Robert Pretzlaff, chief medical officer with Dignity Health-St. Rose Dominican, credits HealthInsight for playing an important role in the valley because it focuses on broader health care with an aim to improve it. It serves as a bridge and a forum among hospitals, nursing homes and health care professionals, he said.

“It’s important to have groups like that because they aren’t bound to any one health care system, and so things are learned in one system,” Pretzlaff said. “We can share information and insights. At one level we may be competitors, but at another level we’re trying to provide the best care for people in the valley.”

Pretzlaff said one example of his group’s efforts is to reduce the overuse of antibiotics, which are decreasing resistance to bacteria.

“They are able to look at the practice patterns as a community, and something has to be done on a community basis,” Pretzlaff said. “As a single hospital, we don’t have that ability to affect what’s going on.”

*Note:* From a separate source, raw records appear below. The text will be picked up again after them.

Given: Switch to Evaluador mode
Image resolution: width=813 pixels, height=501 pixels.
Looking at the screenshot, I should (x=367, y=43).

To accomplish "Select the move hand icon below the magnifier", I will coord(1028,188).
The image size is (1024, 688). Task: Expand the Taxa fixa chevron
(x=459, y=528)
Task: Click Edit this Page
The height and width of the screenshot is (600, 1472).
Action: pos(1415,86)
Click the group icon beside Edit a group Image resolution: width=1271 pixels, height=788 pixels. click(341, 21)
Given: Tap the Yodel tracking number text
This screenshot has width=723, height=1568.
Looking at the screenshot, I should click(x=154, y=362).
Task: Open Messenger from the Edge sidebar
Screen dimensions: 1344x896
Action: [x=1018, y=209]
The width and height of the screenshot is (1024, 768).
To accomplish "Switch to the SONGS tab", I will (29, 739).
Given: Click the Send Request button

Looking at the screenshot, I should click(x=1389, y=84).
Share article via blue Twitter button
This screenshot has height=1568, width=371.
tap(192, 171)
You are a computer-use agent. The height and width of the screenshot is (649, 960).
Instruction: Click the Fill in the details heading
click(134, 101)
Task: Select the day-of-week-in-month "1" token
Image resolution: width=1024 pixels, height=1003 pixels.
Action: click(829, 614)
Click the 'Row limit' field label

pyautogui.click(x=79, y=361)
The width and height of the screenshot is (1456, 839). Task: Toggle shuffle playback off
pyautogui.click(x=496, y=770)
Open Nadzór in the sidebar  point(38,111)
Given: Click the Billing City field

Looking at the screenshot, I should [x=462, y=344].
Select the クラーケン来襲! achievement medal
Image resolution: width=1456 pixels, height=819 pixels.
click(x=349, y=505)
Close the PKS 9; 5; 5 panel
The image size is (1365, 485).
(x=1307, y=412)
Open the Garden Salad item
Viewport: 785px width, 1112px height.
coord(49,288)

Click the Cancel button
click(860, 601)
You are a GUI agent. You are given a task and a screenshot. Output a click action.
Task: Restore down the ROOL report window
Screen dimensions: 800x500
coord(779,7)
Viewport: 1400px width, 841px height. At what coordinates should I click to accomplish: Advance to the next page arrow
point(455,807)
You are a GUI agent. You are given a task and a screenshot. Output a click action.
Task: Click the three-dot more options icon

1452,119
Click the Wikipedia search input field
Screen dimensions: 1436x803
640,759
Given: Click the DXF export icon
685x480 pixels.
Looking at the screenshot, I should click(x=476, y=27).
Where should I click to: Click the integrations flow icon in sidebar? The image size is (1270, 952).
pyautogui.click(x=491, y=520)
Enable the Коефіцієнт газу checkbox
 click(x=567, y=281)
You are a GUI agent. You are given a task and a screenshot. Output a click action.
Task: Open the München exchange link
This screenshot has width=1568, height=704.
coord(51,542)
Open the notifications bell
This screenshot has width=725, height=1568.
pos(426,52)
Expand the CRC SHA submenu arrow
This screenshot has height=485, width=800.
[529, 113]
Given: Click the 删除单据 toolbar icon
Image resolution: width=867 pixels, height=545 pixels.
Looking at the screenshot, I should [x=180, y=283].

Mason VanHouweling, University Medical Center CEO, said HealthInsight plays an important role in focusing on measures to improve health care in the valley. It has helped raise the bar for improving the outcome of patients, he said.

“They have brought hospitals together to share that information,” VanHouweling said. “Everybody in town wants to raise the quality, so it’s good to have a partner to help understand the data, how to interpret it and how to bring best practices to improving it and share ideas collectively so we can all improve the outcomes for the patient.”

VanHouweling said work on a health record exchange has been a great program that helps physicians pull data from other hospitals and doctors. It makes for faster diagnoses and reduces repetitive tests, especially with imaging, where it’s important to reduce radiation exposure.

“We have just started pulling that information to treat patients where they have gone through their primary care office or an integrated health network,” VanHouweling said. “We treat them more efficiently and in a more rapid time because we don’t have to duplicate a test they have had previously.”